Ausgewählter Textauszug —

Entscheidungsstichwort (Thema)
Einstweilige Anordnung - Anordnungsgrund
Leitsatz (NV)
Zur Glaubhaftmachung des Anordnungsgrundes für den Antrag auf Erlaß einer einstweiligen Anordnung.
Normenkette
FGO § 114
Verfahrensgang
Tatbestand
Das FA erließ gegen die Antragstellerin und Beschwerdeführerin (Beschwerdeführerin) einen auf § 75 der Abgabenordnung (AO 1977) gestützten Haftungsbescheid wegen Umsatzsteuerschulden einer in Konkurs gegangenen GmbH. Die Beschwerdeführerin legte gegen den Bescheid Einspruch ein und stellte einen Antrag auf Aussetzung der Vollziehung. Eine Entscheidung wurde bislang weder über den Einspruch noch über den Aussetzungsantrag getroffen.
Das FA hatte am 3. Juli 1984 durch Bescheid die Investitionszulage zugunsten der Beschwerdeführerin auf insgesamt 30 000 DM festgesetzt. Nachdem das FA diesen Betrag von der Haftungssumme abgezogen hatte, erteilte es der Beschwerdeführerin eine Abrechnung, in der nur noch 20 000 DM Investitionszulage mit der Haftungsschuld verrechnet wurden. Die Beschwerdeführerin erhob gegen die dieser Abrechnung beigefügte Zahlungsaufforderung Beschwerde. Das FA verrechnete den weiteren Teil der Investitionszulage mit eigener Umsatzsteuer der Beschwerdeführerin.
Die Beschwerdeführerin beantragte beim Finanzgericht (FG), das FA im Wege einer einstweiligen Anordnung zu verpflichten, an sie Investitionszulage in Höhe von 20 000 DM zu erstatten. Sie machte geltend, daß sie das Geld dringend benötige, da sie sonst ihre Zahlungsverpflichtungen nicht erfüllen könne und Arbeitsplätze in Gefahr seien. Mangels Rechtskraft des Haftungsbescheides sei eine Aufrechnung unzulässig. Das FG wies den Antrag der Beschwerdeführerin mit der Begründung zurück, daß eine einstweilige Anordnung schon deshalb ausscheide, weil die Aussetzung der Vollziehung des Haftungsbescheides begehrt werden könne (§ 114 Abs. 5 der Finanzgerichtsordnung - FGO -). Die Finanzverwaltung dürfe auch mit Ansprüchen, die vom Steuerpflichtigen bestritten würden, aufrechnen. Die Voraussetzungen der Aufrechnung seien im Streitfall gegeben.

Ihre Aufgaben —
a) Auf welchen Betrag setzte das FA laut der Gerichtsentscheidung am 3. Juli 1984 die Investitionszulage fest?
b) Fassen Sie den Absatz der Gerichtsentscheidung, der mit „Das FA hatte am 3. Juli 1984“ beginnt, als Liste mit seinen wesentlichen Fakten zusammen.
c) Setzen Sie die Gerichtsentscheidung im Anschluss an ihren letzten Satz fort.
Das Material steht in keinem Zusammenhang mit der Gerichtsentscheidung.

Eingabedaten —
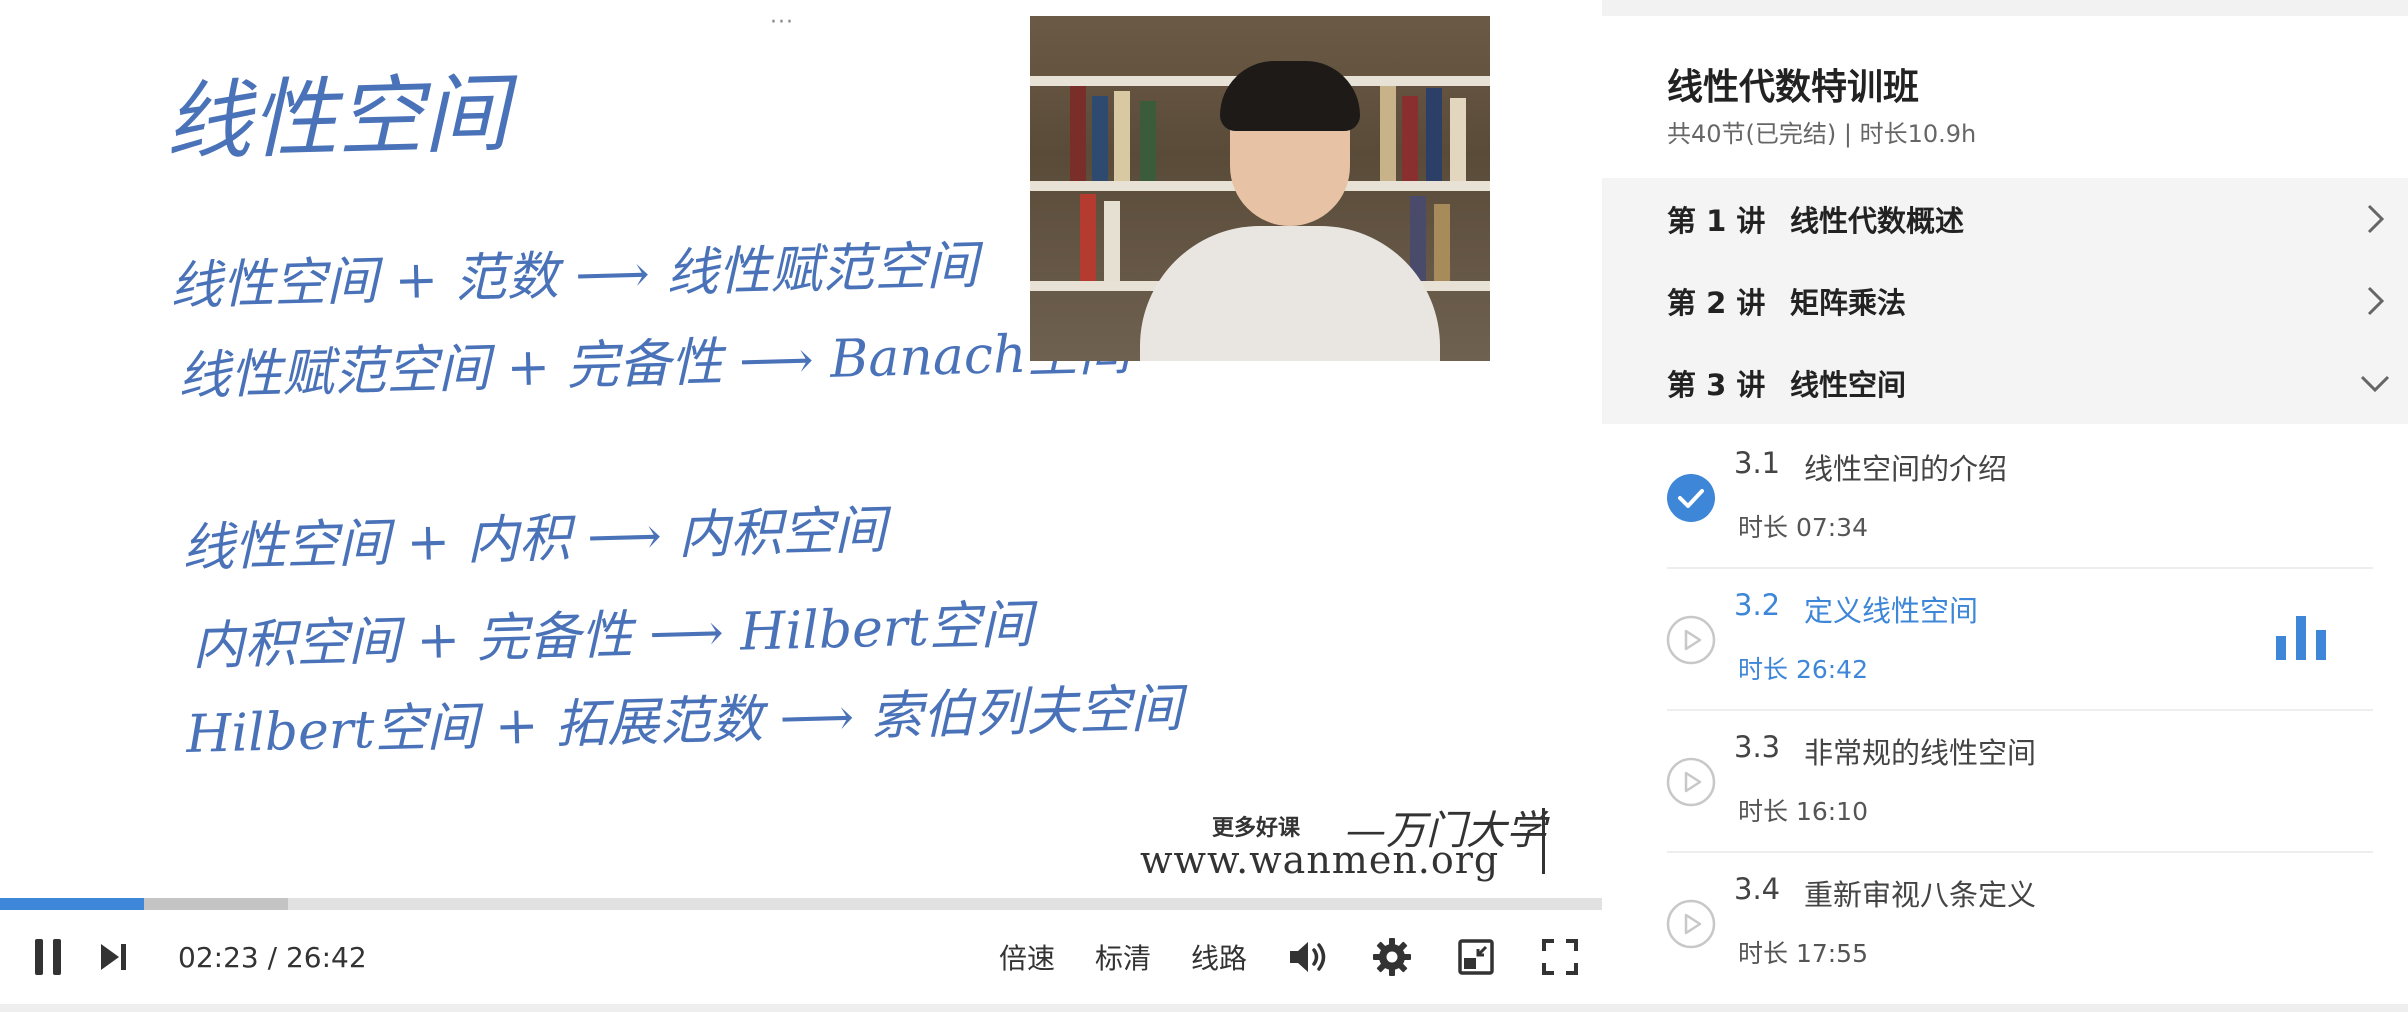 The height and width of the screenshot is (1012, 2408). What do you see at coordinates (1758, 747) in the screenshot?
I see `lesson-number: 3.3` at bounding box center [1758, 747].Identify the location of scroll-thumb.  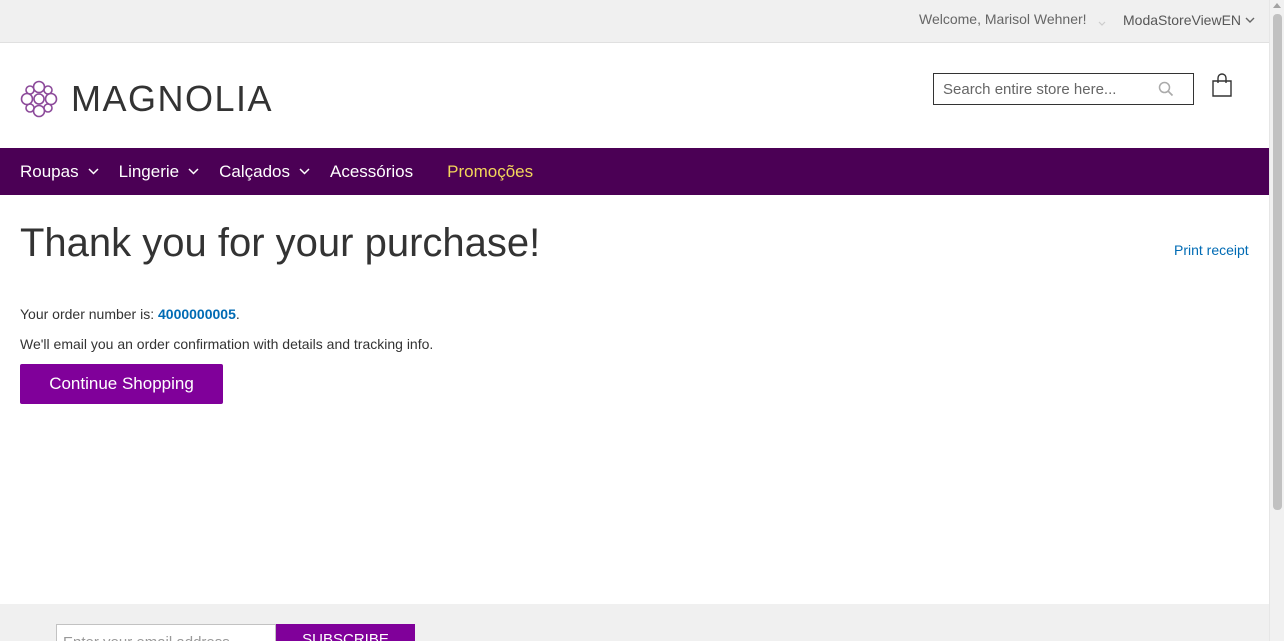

Lösungen —
a) Auf insgesamt 30 000 DM.

b)
- Am 3. Juli 1984 setzte das FA die Investitionszulage der Beschwerdeführerin auf insgesamt 30 000 DM fest.
- Nachdem es diesen Betrag von der Haftungssumme abgezogen hatte, erteilte das FA eine Abrechnung, in der nur noch 20 000 DM mit der Haftungsschuld verrechnet wurden.
- Gegen die beigefügte Zahlungsaufforderung erhob die Beschwerdeführerin Beschwerde.
- Den weiteren Teil der Investitionszulage verrechnete das FA mit eigener Umsatzsteuer der Beschwerdeführerin.

c)
Hiergegen richtet sich die Beschwerde der Beschwerdeführerin, der das FG nicht abgeholfen hat. Das FA ist der Ansicht, daß die Beschwerde unzulässig sei, und weist darauf hin, daß inzwischen nicht mehr 20 000 DM, sondern nur noch 7 500 DM mit der Haftungsschuld verrechnet worden seien.
Entscheidungsgründe
Die Beschwerde ist unbegründet. Das FG hat den Antrag der Beschwerdeführerin auf Erlaß einer einstweiligen Anordnung im Ergebnis zu Recht zurückgewiesen.
Der Senat läßt dahinstehen, ob der Antrag wegen der Möglichkeit, Aussetzung oder Aufhebung der Vollziehung nach § 69 Abs. 3 FGO zu beantragen, unzulässig (§ 114 Abs. 5 FGO) oder deswegen unbegründet ist, weil die beantragte einstweilige Anordnung das Ergebnis des Hauptverfahrens vorwegnehmen würde. Denn jedenfalls hat die Beschwerdeführerin einen Anordnungsgrund nicht glaubhaft gemacht.
Die Beschwerdeführerin begehrt eine Regelungsanordnung i. S. des § 114 Abs. 1 Satz 2 FGO. Diese Vorschrift räumt dem Gericht keine schrankenlose Befugnis zum Erlaß einer einstweiligen Anordnung ein. Die in § 114 Abs. 1 Satz 2 FGO ausdrücklich genannten Gründe (,,wesentliche Nachteile" und ,,drohende Gewalt") setzen Maßstäbe auch für die ,,anderen Gründe" im Sinne dieser Bestimmung. ,,Andere Gründe" rechtfertigen eine einstweilige Anordnung nur dann, wenn sie für die begehrte Regelungsanordnung ähnlich gewichtig und bedeutsam sind wie ,,wesentliche Nachteile" oder ,,drohende Gewalt" (vgl. Beschluß des Bundesfinanzhofs - BFH - vom 26. Januar 1983 I B 48/80, BFHE 137, 235, BStBl II 1983, 233, 236). Der befürchtete Nachteil muß also ein solcher sein, der über den allgemeinen Nachteil einer Steuerzahlung hinausgeht (vgl. BFH-Beschluß vom 21. Januar 1982 VIII B 94/79, BFHE 135, 23, BStBl II 1982, 307, 309). Das Vorliegen solcher Gründe hat die Beschwerdeführerin nicht glaubhaft gemacht.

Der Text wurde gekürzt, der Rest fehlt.